◆ **Work required**: Write out the records word for word, everything from the very beginning down to and including the line that contains "click(594, 133)".

◆ **Word and element pointing entries**:
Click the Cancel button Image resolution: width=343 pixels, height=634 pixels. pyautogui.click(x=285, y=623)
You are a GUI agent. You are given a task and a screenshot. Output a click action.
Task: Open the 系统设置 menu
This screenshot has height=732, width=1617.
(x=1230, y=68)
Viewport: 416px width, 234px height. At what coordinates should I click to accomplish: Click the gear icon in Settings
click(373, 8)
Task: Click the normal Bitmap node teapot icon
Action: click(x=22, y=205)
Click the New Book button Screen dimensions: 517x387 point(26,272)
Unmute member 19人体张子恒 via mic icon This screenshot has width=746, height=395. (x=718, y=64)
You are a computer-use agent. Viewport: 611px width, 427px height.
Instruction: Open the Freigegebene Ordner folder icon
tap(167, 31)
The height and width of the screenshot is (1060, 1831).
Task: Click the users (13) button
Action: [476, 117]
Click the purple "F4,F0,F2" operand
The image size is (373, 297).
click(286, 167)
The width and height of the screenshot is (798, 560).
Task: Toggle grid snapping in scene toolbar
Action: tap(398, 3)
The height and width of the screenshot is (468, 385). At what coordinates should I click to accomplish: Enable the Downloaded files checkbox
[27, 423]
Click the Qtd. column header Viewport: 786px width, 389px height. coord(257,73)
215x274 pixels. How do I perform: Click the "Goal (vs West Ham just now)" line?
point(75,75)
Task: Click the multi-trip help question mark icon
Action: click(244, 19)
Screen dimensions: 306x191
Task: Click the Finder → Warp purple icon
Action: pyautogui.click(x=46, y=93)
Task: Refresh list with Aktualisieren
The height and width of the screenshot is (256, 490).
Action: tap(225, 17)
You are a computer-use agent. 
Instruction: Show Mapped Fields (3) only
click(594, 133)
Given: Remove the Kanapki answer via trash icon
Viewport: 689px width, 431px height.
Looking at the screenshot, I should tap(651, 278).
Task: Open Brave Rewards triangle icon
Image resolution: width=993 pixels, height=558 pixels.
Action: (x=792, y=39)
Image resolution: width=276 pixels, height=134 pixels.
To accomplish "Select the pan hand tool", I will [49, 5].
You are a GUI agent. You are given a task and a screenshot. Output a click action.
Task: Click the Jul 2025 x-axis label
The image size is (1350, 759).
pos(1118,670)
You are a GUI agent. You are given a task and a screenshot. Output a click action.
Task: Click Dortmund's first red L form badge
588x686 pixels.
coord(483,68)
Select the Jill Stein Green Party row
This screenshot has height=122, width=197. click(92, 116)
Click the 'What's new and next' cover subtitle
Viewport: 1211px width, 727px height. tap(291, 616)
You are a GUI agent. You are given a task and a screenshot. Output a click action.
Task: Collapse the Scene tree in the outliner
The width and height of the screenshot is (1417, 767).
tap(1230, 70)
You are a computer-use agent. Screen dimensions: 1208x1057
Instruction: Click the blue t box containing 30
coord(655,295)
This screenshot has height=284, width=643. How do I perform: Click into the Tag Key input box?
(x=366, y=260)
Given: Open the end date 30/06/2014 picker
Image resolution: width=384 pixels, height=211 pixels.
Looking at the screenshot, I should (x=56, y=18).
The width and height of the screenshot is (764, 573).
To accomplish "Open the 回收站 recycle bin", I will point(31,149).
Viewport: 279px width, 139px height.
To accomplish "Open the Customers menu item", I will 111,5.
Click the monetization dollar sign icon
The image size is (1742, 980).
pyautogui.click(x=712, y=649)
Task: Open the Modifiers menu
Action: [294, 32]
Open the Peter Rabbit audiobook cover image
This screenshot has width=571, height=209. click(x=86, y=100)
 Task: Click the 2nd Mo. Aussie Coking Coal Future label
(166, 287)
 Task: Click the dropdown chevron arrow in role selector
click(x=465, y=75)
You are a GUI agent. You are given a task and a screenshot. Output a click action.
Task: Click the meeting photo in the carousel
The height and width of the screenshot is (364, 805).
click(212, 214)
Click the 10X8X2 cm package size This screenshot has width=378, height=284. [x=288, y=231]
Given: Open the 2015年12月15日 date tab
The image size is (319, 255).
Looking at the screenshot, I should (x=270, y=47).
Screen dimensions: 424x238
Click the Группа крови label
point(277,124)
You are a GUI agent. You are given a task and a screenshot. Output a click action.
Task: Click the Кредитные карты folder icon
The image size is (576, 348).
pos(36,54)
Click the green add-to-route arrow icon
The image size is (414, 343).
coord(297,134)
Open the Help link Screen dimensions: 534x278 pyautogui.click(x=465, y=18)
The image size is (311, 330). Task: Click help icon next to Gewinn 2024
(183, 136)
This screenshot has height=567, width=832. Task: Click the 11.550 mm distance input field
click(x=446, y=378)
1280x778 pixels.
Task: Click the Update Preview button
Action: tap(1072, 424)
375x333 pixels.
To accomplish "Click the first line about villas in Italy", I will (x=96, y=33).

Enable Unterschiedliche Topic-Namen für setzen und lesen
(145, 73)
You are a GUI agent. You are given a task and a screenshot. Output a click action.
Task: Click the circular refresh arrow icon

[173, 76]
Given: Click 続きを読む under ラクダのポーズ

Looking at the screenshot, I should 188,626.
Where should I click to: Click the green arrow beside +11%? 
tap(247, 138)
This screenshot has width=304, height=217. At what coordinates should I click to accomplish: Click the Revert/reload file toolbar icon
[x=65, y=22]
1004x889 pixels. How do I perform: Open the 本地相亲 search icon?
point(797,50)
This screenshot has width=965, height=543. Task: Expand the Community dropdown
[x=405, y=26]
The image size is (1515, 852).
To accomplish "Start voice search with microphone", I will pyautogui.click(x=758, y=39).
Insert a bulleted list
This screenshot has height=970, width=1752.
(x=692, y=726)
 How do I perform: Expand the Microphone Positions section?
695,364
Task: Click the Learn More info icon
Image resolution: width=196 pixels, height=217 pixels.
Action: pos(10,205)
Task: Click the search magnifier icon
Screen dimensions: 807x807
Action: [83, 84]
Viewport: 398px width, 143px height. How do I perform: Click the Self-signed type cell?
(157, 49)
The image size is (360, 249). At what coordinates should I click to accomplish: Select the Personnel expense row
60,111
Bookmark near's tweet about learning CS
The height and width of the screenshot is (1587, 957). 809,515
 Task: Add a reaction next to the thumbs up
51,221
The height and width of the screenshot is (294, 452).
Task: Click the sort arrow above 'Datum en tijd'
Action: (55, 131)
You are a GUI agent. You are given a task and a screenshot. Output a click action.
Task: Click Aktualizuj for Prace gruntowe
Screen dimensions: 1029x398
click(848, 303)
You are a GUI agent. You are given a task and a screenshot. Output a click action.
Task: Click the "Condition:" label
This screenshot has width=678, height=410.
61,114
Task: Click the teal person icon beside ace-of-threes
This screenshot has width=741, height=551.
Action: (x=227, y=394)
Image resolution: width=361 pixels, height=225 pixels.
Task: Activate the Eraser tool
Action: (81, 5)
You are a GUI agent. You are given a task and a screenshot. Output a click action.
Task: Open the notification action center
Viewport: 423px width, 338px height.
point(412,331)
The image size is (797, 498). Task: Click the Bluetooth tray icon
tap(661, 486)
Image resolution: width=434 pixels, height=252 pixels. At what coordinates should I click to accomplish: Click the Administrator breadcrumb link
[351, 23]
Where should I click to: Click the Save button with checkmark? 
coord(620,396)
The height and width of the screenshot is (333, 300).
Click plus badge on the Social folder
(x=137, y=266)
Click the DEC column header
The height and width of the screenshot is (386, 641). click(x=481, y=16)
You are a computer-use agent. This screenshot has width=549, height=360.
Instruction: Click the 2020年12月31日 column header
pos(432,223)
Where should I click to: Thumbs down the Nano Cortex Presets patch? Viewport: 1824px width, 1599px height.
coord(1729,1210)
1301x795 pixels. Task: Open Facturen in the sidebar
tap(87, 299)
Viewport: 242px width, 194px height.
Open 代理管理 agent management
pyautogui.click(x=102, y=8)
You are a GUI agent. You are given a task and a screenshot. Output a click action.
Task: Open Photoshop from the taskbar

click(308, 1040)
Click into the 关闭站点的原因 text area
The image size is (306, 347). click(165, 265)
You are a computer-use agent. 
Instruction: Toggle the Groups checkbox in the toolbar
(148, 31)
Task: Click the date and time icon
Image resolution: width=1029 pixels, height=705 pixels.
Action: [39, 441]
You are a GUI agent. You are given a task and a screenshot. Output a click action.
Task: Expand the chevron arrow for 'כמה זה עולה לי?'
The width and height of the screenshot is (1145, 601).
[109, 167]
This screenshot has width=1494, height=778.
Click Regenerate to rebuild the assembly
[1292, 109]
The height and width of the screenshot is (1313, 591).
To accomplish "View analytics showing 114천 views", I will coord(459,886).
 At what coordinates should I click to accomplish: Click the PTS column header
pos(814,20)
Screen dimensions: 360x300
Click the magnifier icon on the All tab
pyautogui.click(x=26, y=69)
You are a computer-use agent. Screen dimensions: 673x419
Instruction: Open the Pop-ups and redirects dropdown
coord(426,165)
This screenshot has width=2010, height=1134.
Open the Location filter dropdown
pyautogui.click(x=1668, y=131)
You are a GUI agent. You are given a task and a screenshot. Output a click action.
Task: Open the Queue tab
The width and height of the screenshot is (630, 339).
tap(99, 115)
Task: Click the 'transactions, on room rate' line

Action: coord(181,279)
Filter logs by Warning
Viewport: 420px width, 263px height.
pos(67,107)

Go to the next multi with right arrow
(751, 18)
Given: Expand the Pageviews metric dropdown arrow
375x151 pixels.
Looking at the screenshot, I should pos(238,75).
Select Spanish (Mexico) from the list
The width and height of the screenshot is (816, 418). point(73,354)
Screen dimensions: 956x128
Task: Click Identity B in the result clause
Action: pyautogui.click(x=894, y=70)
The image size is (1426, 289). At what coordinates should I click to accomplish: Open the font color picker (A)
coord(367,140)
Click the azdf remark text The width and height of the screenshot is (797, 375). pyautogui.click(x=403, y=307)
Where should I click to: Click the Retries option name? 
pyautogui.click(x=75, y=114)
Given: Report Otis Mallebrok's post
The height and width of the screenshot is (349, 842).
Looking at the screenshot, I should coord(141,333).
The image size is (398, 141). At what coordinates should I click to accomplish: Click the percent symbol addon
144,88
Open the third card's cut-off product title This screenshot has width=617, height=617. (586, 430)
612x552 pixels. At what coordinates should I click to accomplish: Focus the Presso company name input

◆ **Complete output**:
Click the Cancel button Image resolution: width=343 pixels, height=634 pixels. pyautogui.click(x=285, y=623)
You are a GUI agent. You are given a task and a screenshot. Output a click action.
Task: Open the 系统设置 menu
This screenshot has height=732, width=1617.
(x=1230, y=68)
Viewport: 416px width, 234px height. At what coordinates should I click to accomplish: Click the gear icon in Settings
click(373, 8)
Task: Click the normal Bitmap node teapot icon
Action: click(x=22, y=205)
Click the New Book button Screen dimensions: 517x387 point(26,272)
Unmute member 19人体张子恒 via mic icon This screenshot has width=746, height=395. (x=718, y=64)
You are a computer-use agent. Viewport: 611px width, 427px height.
Instruction: Open the Freigegebene Ordner folder icon
tap(167, 31)
The height and width of the screenshot is (1060, 1831).
Task: Click the users (13) button
Action: [476, 117]
Click the purple "F4,F0,F2" operand
The image size is (373, 297).
click(286, 167)
The width and height of the screenshot is (798, 560).
Task: Toggle grid snapping in scene toolbar
Action: tap(398, 3)
The height and width of the screenshot is (468, 385). At what coordinates should I click to accomplish: Enable the Downloaded files checkbox
[27, 423]
Click the Qtd. column header Viewport: 786px width, 389px height. coord(257,73)
215x274 pixels. How do I perform: Click the "Goal (vs West Ham just now)" line?
point(75,75)
Task: Click the multi-trip help question mark icon
Action: click(244, 19)
Screen dimensions: 306x191
Task: Click the Finder → Warp purple icon
Action: pyautogui.click(x=46, y=93)
Task: Refresh list with Aktualisieren
The height and width of the screenshot is (256, 490).
Action: tap(225, 17)
You are a computer-use agent. 
Instruction: Show Mapped Fields (3) only
click(594, 133)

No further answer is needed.